Is Austerity Class Politics?

See video below for a discussion of this theme (hat tip Barry Ritholtz). This is a very good video for learning about how debt deflationary spirals are created by the "fallacy of composition" and how it applies to countries in a balance sheet recession like the US, the US, Spain or Ireland.

Source: ‘Austerity’ Video Launches New Media Initiative – Brown University

  1. Intelledgement LLC says

    Spending on roads and police and teachers and firemen is one thing. Spending my tax dollars to keep spendthrifts in homes they should never have bought and can’t pay for while I have to keep paying my mortgage, and to keep insolvent banks going so they can pay their execs big bonuses while I am scrambling to find enough clients to keep afloat is quite another.

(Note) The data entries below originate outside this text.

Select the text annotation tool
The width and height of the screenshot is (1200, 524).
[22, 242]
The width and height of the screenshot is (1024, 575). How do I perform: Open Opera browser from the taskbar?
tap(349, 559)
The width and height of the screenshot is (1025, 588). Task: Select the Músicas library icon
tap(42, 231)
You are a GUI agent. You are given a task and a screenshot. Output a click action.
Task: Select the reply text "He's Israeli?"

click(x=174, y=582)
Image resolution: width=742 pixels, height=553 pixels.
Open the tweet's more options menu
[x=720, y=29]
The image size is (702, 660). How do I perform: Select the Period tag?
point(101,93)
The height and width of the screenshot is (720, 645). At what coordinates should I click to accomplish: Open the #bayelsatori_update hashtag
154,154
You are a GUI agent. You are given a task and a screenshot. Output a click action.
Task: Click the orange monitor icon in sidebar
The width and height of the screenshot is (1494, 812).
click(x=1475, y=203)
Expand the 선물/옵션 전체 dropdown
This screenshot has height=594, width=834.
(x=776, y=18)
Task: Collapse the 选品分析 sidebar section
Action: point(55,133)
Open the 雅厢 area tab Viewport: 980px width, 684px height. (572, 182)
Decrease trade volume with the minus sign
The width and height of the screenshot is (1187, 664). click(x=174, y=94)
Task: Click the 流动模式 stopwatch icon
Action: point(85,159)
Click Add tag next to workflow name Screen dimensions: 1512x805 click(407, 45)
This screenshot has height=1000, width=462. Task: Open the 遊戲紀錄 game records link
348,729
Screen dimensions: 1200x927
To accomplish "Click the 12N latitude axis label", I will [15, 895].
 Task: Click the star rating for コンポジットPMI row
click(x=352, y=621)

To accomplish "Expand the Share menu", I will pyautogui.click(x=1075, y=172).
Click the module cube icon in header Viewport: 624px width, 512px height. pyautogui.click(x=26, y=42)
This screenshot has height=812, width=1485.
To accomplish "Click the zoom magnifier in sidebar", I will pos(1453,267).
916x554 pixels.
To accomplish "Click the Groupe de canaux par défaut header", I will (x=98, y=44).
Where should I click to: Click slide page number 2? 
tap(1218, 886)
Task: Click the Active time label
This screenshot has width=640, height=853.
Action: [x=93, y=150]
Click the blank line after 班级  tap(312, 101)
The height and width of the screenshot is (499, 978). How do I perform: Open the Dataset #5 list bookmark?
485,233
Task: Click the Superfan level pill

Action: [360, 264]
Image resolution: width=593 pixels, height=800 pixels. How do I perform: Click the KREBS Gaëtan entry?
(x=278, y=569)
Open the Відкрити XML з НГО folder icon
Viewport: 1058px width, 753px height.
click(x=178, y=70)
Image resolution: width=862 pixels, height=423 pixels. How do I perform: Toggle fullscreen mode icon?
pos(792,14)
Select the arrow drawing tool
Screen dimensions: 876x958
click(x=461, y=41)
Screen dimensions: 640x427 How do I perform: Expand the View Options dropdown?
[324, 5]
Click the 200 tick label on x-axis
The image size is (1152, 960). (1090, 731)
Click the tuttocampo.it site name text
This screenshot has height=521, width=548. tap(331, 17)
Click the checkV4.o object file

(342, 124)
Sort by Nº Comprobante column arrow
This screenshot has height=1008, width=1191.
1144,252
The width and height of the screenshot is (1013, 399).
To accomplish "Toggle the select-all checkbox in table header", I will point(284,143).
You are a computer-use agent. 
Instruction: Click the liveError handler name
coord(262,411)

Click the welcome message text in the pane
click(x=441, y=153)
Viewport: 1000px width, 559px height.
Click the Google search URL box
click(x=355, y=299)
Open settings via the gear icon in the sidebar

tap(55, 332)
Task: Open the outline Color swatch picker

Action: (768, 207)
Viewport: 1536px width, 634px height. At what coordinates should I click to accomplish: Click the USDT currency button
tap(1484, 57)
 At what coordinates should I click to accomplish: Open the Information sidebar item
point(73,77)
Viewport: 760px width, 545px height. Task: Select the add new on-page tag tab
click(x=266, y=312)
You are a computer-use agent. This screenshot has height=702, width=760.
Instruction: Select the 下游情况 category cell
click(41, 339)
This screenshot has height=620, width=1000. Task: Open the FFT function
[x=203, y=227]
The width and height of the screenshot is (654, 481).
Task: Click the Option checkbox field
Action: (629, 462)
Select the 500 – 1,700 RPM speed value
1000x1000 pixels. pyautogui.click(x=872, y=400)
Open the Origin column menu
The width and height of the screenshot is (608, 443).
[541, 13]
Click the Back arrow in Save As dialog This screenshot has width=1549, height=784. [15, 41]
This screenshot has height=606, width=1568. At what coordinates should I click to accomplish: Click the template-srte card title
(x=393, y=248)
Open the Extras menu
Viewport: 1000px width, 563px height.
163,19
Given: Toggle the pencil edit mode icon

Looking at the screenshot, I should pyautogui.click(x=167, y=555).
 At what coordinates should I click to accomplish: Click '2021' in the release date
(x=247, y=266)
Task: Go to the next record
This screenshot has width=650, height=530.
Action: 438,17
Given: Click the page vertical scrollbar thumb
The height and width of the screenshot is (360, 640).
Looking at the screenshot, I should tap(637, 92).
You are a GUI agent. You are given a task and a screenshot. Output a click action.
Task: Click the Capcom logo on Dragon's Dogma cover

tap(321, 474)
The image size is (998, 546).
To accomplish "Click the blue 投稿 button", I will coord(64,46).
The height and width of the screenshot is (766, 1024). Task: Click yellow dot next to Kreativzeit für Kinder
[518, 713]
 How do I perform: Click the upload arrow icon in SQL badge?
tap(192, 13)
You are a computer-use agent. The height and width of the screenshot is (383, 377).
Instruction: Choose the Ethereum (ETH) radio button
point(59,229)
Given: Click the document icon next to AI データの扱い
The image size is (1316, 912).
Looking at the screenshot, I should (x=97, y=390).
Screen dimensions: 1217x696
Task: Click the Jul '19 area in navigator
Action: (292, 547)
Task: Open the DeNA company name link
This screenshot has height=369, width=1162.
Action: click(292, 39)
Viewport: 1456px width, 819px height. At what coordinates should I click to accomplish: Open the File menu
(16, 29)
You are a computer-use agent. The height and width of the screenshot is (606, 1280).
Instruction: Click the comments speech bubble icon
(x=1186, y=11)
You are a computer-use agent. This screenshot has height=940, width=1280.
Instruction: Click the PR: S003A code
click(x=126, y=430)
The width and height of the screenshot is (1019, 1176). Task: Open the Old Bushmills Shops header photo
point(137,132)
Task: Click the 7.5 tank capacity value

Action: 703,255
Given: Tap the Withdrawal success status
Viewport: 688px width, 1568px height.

Seems to me that the problem is that the politicians and bureaucrats making the spending allocation decisions—who are supposed to be working for me and Prof. Blyth—are instead beholden to those who can afford high-powered lobbyists and big political contributions. If I have to choose between having my tax dollars misspent or not spent, I choose the latter.

    1. Edward Harrison says

      I think that’s what a lot of the new found austerity is about. The way stimulus was applied and the way the banks were bailed out, the way the auto unions made out makes it seem as if “stimulus” is a euphemism for political favours. There’s a lot of truth in that. And this true as much in the UK with its bank bailouts as in the US. I can’t support another round of stimulus for that reason. Add to this the large deficits, and this makes people uneasy.

      I would argue for an increase in automatic stabilizers as the main source of stimulus. In my view this has been helpful to the Germans, the Swedes, and the Dutch in weathering the storm. But make no bones about it, they are in a better position than the US because they lack the high private sector debt. And we all know Spain and Ireland have European-style automatic stabilizers.

      Bottom line for me is that the US is in for a tough ride. Austerity risks a debt deflationary spiral and stimulus risks wasteful and politically-motivated spending. The focus should be on closing the output gap and getting closer to full employment, thus reducing the deficit, rather than focusing on the deficit itself per se. The best alternatives I have seen to date are (temporary) payroll tax cuts, increased automatic stabilizers (directed toward states in particular), infrastructure rebuilding and jobs programs in place of unemployment insurance alone. I think we could get the general public onboard with fixing the crumbling infrastructure and re-upping the Bush tax cuts for two years but re-directing the tax cuts for the wealthy to payroll tax cuts.